Goal of the exercise:
Each line from the one that contains "Ariquemes team crest" through the end of the entries should be repeated exactly, with nothing added.

[Collected data]
##########
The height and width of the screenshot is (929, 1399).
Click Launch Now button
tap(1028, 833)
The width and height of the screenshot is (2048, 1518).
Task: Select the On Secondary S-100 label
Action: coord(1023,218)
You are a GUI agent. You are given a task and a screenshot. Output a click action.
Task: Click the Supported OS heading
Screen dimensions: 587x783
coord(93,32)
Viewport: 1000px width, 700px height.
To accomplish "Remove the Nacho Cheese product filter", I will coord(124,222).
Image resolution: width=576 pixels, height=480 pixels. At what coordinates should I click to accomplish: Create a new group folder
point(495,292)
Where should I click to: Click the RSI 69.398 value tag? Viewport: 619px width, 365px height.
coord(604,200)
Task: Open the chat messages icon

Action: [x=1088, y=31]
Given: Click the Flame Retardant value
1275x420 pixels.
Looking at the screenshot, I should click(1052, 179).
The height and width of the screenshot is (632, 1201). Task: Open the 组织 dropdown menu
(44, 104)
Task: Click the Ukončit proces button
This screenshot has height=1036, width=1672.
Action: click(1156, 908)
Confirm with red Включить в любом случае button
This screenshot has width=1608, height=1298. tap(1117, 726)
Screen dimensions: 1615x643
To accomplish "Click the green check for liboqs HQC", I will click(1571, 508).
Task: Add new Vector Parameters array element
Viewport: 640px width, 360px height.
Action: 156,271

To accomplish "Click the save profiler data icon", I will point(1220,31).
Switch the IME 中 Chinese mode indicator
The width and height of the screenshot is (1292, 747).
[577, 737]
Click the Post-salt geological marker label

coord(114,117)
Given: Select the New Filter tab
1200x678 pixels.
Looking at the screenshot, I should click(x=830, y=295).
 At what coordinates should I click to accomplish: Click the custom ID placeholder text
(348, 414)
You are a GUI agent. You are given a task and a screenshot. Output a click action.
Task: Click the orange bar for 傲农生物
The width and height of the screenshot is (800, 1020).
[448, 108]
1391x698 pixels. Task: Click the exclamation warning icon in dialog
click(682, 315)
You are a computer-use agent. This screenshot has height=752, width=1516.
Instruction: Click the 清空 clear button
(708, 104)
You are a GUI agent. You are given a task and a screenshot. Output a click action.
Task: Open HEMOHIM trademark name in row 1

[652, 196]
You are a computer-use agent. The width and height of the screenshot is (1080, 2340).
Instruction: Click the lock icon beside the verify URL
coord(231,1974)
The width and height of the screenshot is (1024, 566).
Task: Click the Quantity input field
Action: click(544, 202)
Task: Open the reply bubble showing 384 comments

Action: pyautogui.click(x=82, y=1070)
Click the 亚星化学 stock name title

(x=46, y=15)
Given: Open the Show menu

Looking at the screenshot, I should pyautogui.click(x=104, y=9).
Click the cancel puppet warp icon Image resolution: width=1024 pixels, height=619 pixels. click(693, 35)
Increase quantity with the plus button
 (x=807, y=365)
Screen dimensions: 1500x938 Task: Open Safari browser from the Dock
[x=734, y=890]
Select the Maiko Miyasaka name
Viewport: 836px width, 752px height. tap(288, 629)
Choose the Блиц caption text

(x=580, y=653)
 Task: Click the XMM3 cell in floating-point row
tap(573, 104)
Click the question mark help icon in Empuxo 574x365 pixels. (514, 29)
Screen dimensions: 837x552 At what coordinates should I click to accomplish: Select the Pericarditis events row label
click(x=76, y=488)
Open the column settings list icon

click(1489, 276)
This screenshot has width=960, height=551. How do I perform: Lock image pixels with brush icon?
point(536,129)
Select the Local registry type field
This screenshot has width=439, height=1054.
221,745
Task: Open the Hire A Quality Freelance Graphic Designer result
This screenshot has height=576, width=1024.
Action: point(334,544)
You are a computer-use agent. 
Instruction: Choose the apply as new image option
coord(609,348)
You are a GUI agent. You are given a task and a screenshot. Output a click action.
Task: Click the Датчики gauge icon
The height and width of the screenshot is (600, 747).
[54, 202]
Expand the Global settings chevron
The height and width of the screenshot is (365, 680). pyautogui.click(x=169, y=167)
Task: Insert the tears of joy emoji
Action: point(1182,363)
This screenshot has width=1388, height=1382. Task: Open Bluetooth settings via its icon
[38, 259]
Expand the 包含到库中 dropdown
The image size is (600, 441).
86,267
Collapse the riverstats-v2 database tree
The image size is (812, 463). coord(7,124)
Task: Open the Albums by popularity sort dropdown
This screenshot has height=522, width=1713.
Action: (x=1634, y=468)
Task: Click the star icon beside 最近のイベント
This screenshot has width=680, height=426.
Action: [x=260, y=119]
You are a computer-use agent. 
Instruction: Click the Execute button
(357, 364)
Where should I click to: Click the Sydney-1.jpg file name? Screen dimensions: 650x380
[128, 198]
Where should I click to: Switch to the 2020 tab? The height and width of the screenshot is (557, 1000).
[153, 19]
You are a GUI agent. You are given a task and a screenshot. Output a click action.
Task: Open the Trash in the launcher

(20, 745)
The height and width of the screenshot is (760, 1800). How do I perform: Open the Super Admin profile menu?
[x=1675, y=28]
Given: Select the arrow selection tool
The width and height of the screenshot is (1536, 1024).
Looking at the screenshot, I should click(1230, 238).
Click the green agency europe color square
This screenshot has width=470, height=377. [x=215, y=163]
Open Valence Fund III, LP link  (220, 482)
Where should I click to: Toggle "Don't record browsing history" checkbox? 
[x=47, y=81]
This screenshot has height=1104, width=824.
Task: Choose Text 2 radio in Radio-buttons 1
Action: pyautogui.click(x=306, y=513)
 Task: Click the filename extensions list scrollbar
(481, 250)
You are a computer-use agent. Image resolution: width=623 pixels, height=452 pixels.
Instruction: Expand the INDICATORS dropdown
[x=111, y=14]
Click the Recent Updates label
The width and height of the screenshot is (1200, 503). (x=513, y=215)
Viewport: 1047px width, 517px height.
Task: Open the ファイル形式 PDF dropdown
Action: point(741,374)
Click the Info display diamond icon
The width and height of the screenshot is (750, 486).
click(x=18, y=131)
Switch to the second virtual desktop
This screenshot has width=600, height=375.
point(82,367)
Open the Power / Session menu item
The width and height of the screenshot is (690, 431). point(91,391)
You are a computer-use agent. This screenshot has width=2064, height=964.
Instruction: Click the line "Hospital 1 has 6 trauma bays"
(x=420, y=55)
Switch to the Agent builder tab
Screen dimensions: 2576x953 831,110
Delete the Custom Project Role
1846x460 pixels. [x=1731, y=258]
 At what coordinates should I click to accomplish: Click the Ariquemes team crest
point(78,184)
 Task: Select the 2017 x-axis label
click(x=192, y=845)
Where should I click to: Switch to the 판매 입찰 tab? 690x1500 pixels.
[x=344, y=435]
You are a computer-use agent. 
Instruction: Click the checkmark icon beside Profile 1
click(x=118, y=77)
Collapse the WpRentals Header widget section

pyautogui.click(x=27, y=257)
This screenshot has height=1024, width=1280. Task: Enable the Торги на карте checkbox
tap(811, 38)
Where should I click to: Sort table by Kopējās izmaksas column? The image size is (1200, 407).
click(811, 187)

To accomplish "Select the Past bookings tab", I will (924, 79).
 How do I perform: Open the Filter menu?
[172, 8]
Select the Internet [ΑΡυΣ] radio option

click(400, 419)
##########
Answer for the task:
 At what coordinates should I click to accomplish: Click the Ariquemes team crest
point(78,184)
 Task: Select the 2017 x-axis label
click(x=192, y=845)
Where should I click to: Switch to the 판매 입찰 tab? 690x1500 pixels.
[x=344, y=435]
You are a computer-use agent. 
Instruction: Click the checkmark icon beside Profile 1
click(x=118, y=77)
Collapse the WpRentals Header widget section

pyautogui.click(x=27, y=257)
This screenshot has height=1024, width=1280. Task: Enable the Торги на карте checkbox
tap(811, 38)
Where should I click to: Sort table by Kopējās izmaksas column? The image size is (1200, 407).
click(811, 187)

To accomplish "Select the Past bookings tab", I will (924, 79).
 How do I perform: Open the Filter menu?
[172, 8]
Select the Internet [ΑΡυΣ] radio option

click(400, 419)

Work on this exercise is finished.